# Material to process
○ ○ ○ ○ ○ ○ ○
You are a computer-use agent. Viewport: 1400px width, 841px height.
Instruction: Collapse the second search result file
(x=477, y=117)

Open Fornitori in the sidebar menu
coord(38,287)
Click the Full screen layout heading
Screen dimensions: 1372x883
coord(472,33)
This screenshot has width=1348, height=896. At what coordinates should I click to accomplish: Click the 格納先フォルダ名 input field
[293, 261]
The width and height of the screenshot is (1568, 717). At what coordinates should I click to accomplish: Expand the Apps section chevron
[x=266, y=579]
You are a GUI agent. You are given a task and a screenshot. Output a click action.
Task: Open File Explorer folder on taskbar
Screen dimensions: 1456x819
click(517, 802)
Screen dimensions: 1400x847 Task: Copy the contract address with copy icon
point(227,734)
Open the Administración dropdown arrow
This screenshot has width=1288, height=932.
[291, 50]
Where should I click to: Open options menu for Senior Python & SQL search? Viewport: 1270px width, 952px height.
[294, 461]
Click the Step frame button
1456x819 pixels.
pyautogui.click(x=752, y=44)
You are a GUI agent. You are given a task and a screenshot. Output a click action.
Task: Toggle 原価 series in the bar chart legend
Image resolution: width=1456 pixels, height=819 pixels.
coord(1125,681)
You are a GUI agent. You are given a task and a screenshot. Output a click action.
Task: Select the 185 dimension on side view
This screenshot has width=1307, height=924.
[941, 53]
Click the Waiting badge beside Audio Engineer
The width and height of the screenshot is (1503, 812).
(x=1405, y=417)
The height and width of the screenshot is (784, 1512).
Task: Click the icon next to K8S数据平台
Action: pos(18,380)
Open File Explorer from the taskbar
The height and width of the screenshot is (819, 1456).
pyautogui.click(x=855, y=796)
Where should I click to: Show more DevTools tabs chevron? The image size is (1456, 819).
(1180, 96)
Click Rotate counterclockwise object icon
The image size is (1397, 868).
○ ○ ○ ○ ○ ○ ○
# Problem to work on
Respond with only the number of lines in the data that include the string "taskbar".

# Completed exercise
2